■ **Activity**: Using the records below, return exactly the lines from the one containing "Task: Select model BT40-ER20-150B" through the last, and omit pictures.

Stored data
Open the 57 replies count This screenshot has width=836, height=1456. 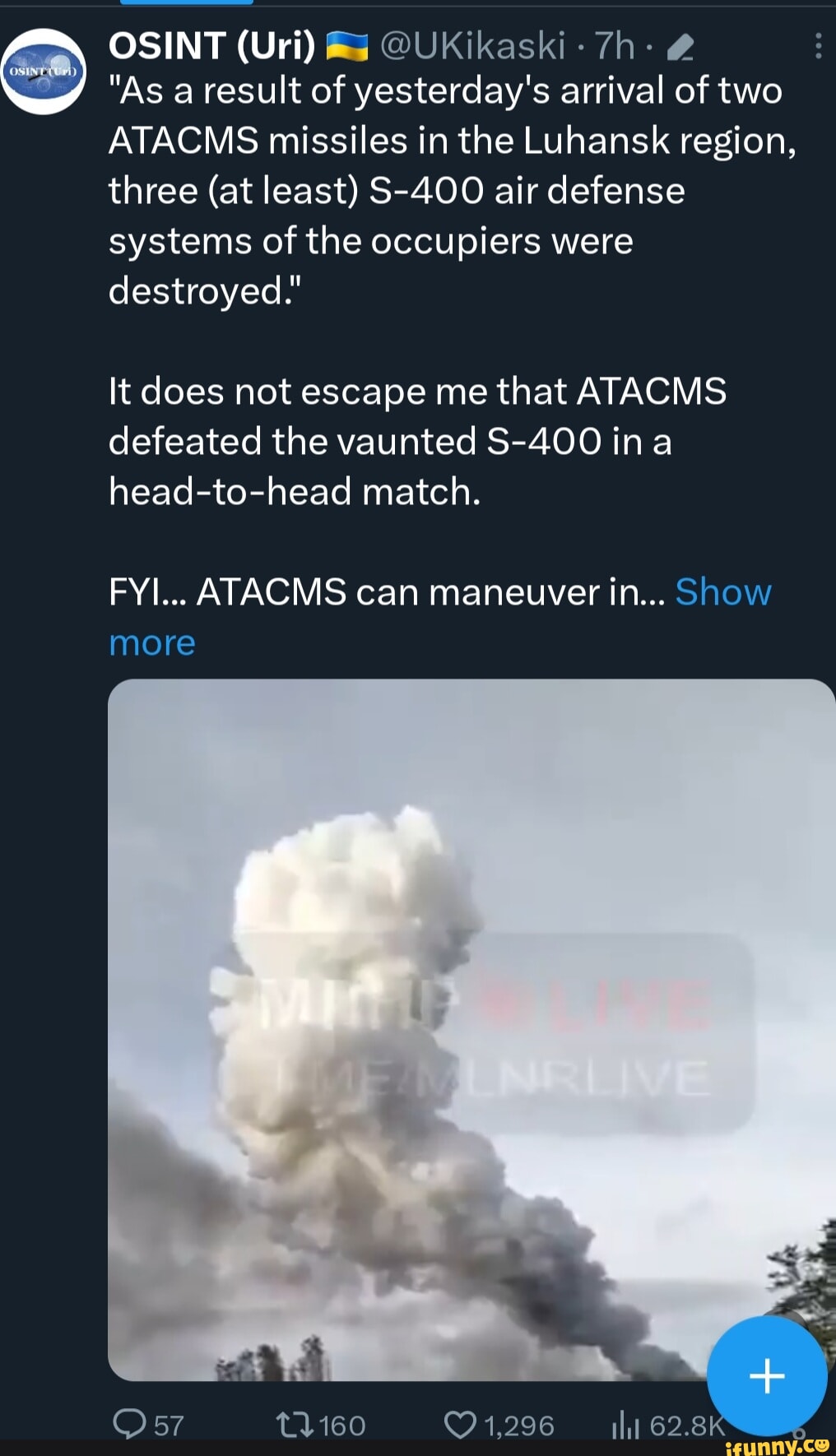(x=170, y=1425)
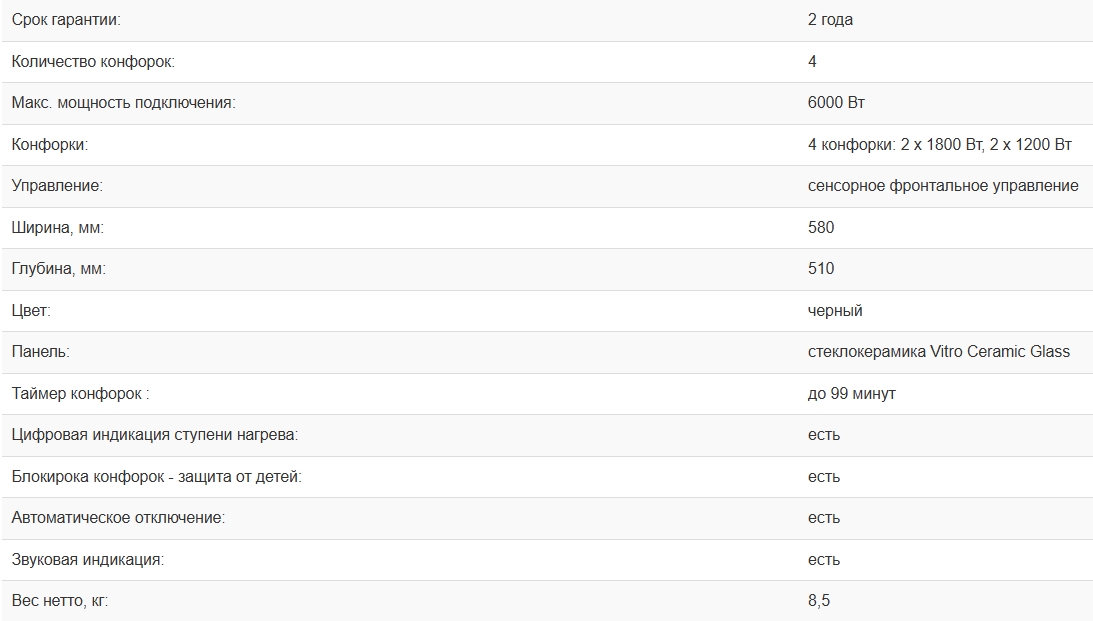Click the depth value 510
Screen dimensions: 1093x621
click(821, 269)
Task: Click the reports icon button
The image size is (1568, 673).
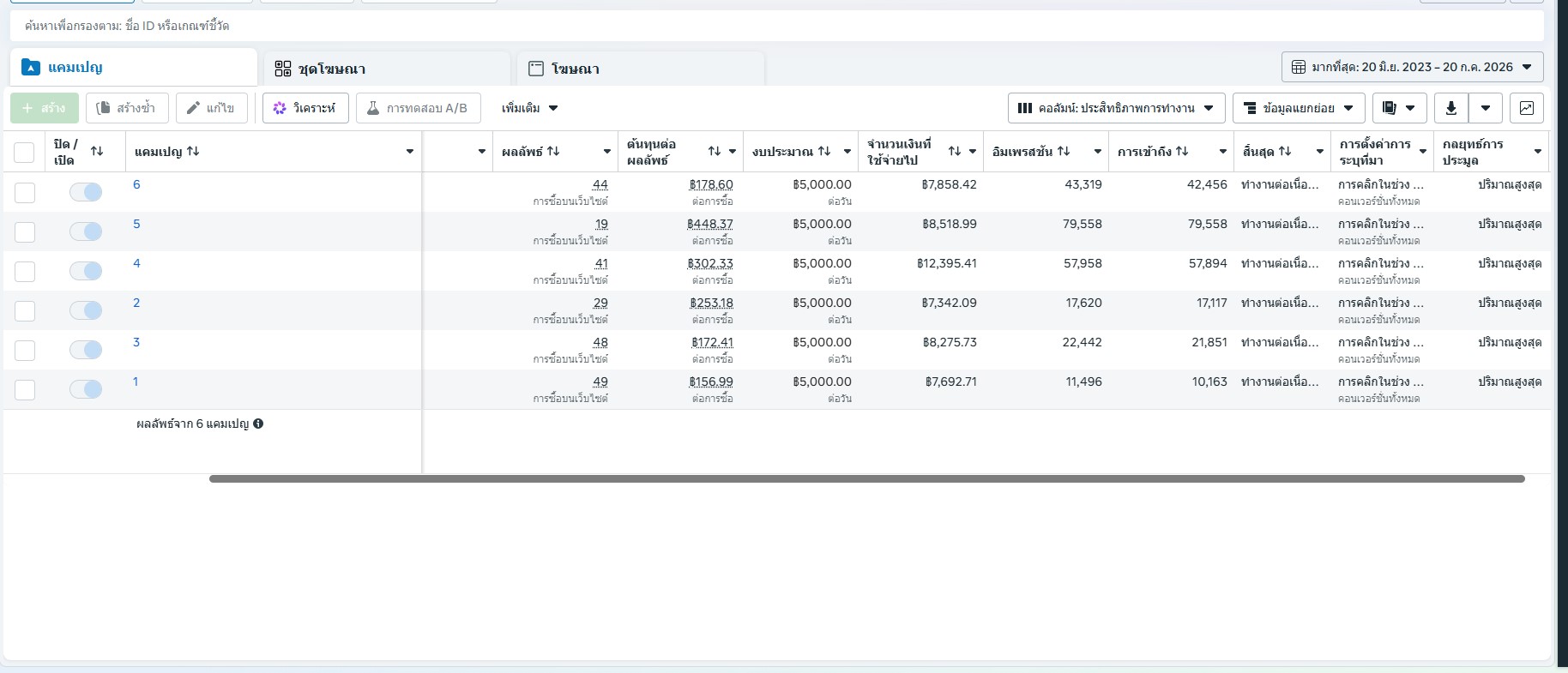Action: click(x=1400, y=108)
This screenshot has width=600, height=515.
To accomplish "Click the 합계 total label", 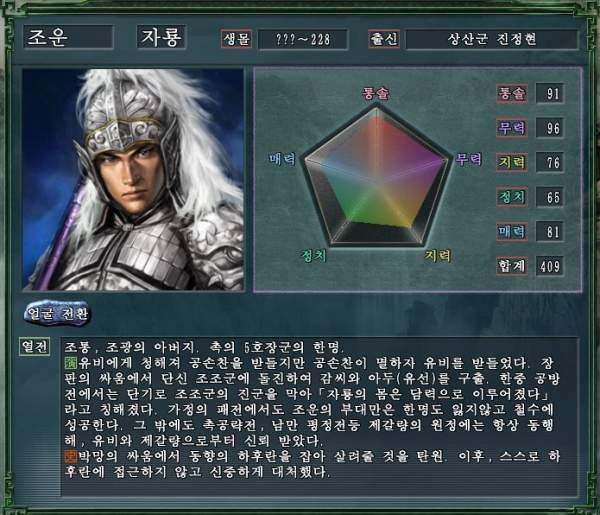I will [x=512, y=266].
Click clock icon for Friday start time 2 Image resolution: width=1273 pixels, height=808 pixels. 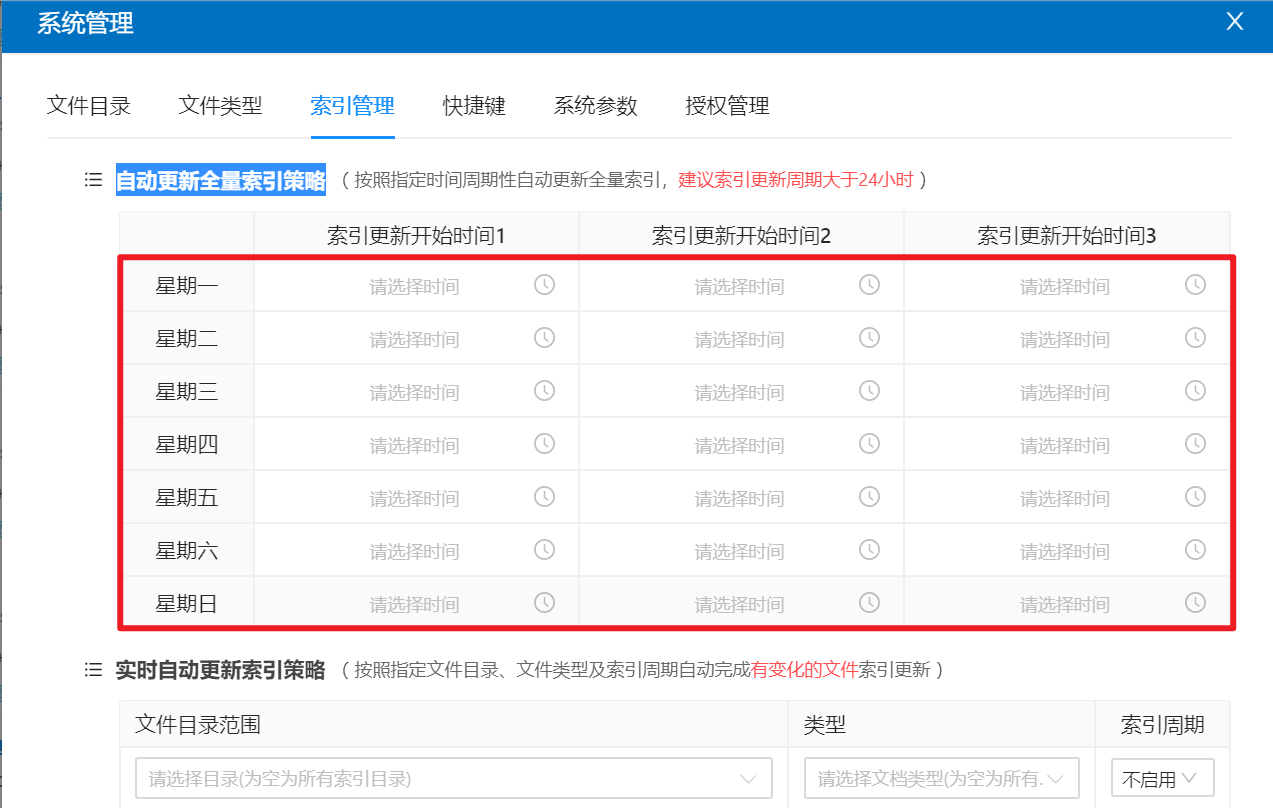pyautogui.click(x=870, y=497)
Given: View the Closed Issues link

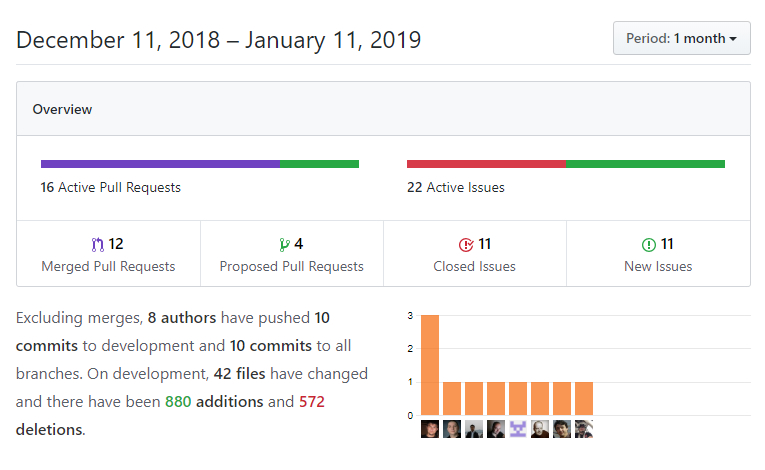Looking at the screenshot, I should click(x=474, y=266).
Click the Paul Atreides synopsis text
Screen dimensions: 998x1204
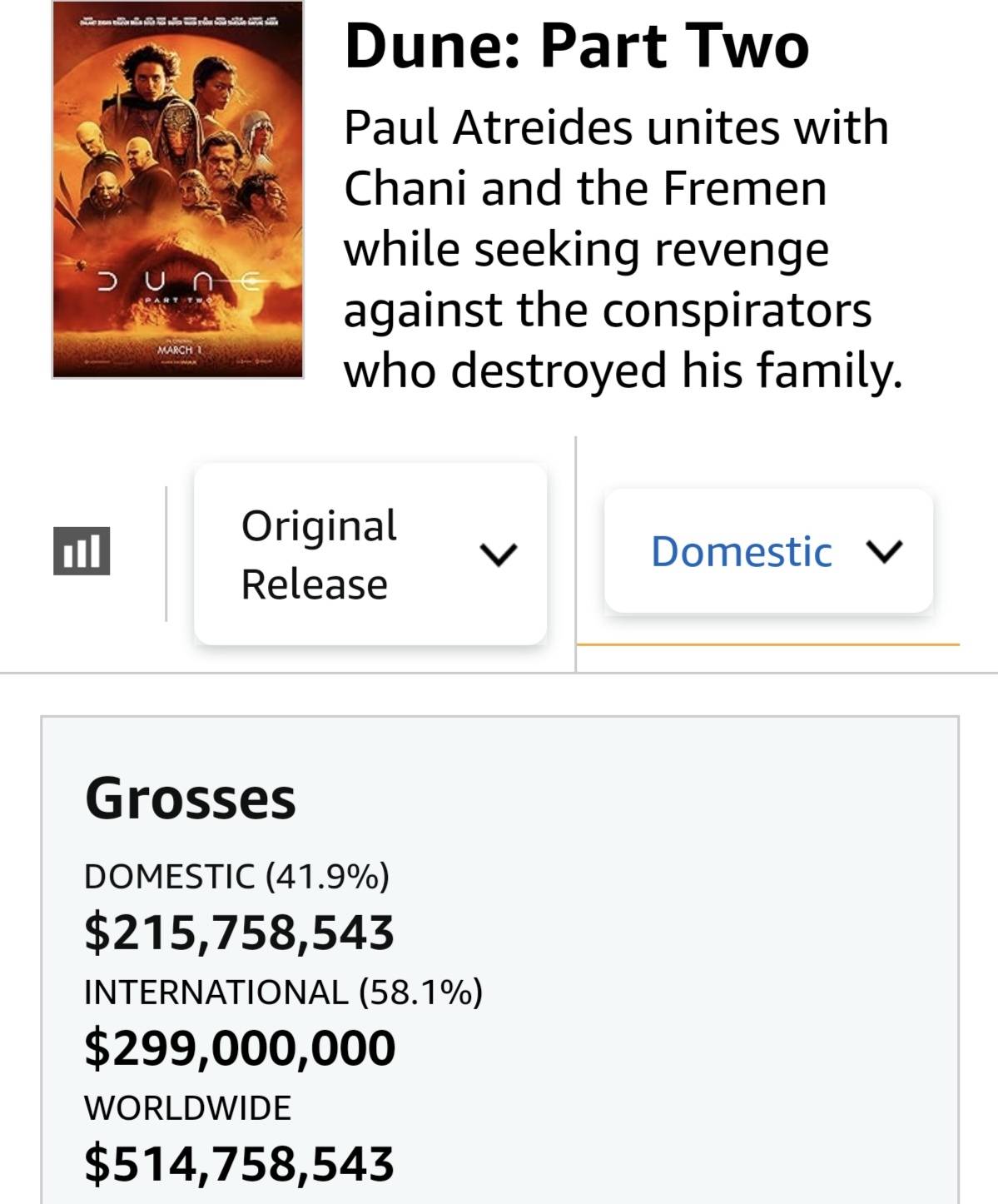(x=623, y=248)
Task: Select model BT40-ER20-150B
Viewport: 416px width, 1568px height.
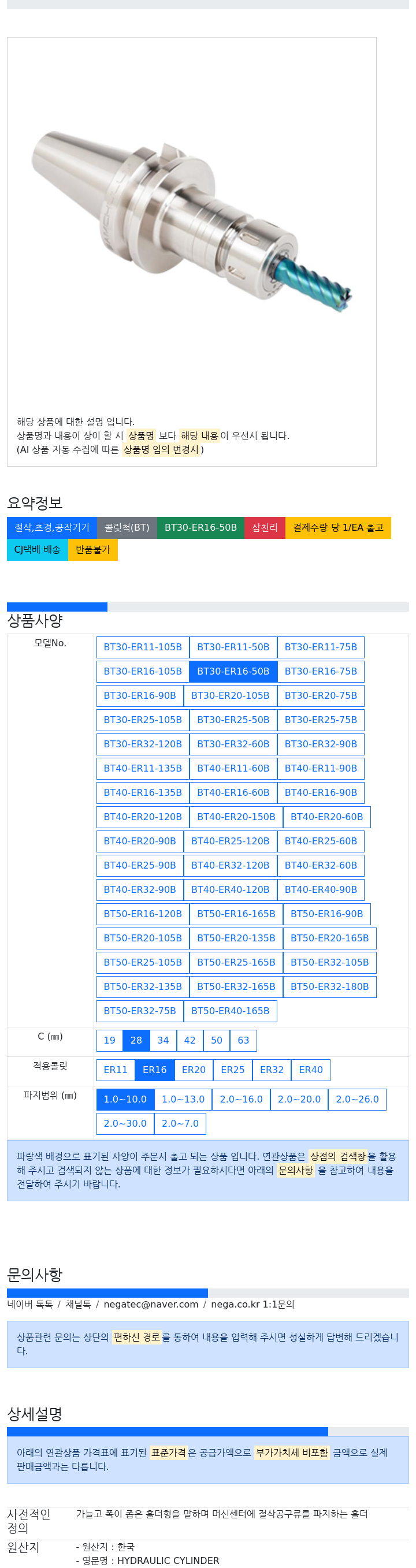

■ **Answer space**:
Task: Select model BT40-ER20-150B
Viewport: 416px width, 1568px height.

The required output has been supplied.